Contrary to the defendant's contention, the County Court properly concluded that the defendant's statements were voluntary, and that the defendant “spoke with genuine spontaneity ‘and not [as] the result of inducement, provocation, encouragement or acquiescence, no matter how subtly employed’ ” ( People v. Rivers, 56 N.Y.2d 476, 479, 453 N.Y.S.2d 156, 438 N.E.2d 862, quoting People v. Maerling, 46 N.Y.2d 289, 302–303, 413 N.Y.S.2d 316, 385 N.E.2d 1245; see People v. Bajana, 82 A.D.3d 1111, 919 N.Y.S.2d 194; People v. Tyrell, 67 A.D.3d 827, 828, 888 N.Y.S.2d 610; People v. Ayers, 43 A.D.3d 1071, 1071–1072, 841 N.Y.S.2d 462). Accordingly, the County Court properly denied those branches of the defendant's omnibus motion which were to suppress statements made to and in the presence of law enforcement officers.
The defendant failed to preserve for appellate review his challenge to the legal sufficiency of the evidence ( see CPL 470.05[2]; People v. Hawkins, 11 N.Y.3d 484, 493, 872 N.Y.S.2d 395, 900 N.E.2d 946). In any event, viewing the evidence in the light most favorable to the prosecution ( see People v. Contes, 60 N.Y.2d 620, 467 N.Y.S.2d 349, 454 N.E.2d 932), we find that the evidence was legally sufficient to establish the defendant's guilt beyond a reasonable doubt. Moreover, in fulfilling our responsibility to conduct an independent review of the weight of the evidence ( see CPL 470.15 [5]; People v. Danielson, 9 N.Y.3d 342, 849 N.Y.S.2d 480, 880 N.E.2d 1), we nevertheless accord great deference to the jury's opportunity to view the witnesses, hear the testimony, and observe demeanor ( see People v. Mateo, 2 N.Y.3d 383, 410, 779 N.Y.S.2d 399, 811 N.E.2d 1053, cert. denied 542 U.S. 946, 124 S.Ct. 2929, 159 L.Ed.2d 828; People v. Bleakley, 69 N.Y.2d 490, 495, 515 N.Y.S.2d 761, 508 N.E.2d 672). Upon reviewing the record here, we are satisfied that the verdict of guilt was not against the weight of the evidence ( see People v. Romero, 7 N.Y.3d 633, 826 N.Y.S.2d 163, 859 N.E.2d 902).
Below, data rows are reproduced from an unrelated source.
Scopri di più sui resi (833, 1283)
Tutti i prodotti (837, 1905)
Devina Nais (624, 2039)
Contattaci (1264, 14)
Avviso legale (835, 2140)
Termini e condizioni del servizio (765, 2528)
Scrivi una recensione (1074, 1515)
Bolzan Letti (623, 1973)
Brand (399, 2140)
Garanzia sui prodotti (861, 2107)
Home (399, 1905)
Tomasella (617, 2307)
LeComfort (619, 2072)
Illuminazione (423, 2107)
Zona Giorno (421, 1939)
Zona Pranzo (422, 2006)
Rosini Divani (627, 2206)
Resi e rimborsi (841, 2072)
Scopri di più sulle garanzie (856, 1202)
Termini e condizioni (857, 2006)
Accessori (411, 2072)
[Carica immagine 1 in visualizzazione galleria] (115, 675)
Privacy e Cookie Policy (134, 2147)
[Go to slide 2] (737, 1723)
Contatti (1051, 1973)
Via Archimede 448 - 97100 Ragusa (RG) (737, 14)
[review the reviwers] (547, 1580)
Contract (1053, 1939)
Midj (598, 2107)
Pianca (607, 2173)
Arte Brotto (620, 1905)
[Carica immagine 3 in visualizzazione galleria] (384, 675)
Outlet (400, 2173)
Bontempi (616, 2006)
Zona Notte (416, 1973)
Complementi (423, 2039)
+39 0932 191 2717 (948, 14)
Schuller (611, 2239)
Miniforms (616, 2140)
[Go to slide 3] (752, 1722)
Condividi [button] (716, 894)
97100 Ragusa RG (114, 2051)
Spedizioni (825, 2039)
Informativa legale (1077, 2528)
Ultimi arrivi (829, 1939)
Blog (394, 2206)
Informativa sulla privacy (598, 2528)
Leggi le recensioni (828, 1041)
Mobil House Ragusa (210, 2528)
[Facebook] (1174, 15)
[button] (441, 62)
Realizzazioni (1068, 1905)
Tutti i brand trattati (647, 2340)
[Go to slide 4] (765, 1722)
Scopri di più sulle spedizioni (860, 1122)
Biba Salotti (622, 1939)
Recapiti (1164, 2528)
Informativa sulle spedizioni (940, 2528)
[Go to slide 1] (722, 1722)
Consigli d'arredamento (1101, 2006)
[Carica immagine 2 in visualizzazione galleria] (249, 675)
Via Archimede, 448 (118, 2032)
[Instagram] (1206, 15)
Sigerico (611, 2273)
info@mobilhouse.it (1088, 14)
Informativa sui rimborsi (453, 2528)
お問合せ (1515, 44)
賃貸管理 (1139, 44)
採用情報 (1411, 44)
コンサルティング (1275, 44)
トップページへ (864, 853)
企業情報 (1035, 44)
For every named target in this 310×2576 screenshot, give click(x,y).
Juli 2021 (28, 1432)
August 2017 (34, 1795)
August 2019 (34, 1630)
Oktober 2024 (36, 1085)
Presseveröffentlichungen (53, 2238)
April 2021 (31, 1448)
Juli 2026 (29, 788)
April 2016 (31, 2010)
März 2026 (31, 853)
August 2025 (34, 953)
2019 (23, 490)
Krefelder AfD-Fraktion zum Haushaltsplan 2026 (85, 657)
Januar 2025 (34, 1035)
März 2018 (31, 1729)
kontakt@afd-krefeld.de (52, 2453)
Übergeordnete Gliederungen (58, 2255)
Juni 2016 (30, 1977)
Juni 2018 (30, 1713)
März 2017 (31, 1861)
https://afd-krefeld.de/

While the County Court erred in admitting into evidence a prior consistent statement of the People's witness, that error was harmless as there was overwhelming evidence of the defendant's guilt and no significant probability that the error contributed to the defendant's conviction ( see People v. Seit, 86 N.Y.2d 92, 97, 629 N.Y.S.2d 998, 653 N.E.2d 1168; People v. Crimmins, 36 N.Y.2d 230, 242, 367 N.Y.S.2d 213, 326 N.E.2d 787; People v. Evans, 16 A.D.3d 517, 792 N.Y.S.2d 112).
The sentence imposed was not excessive ( see People v. Suitte, 90 A.D.2d 80, 455 N.Y.S.2d 675).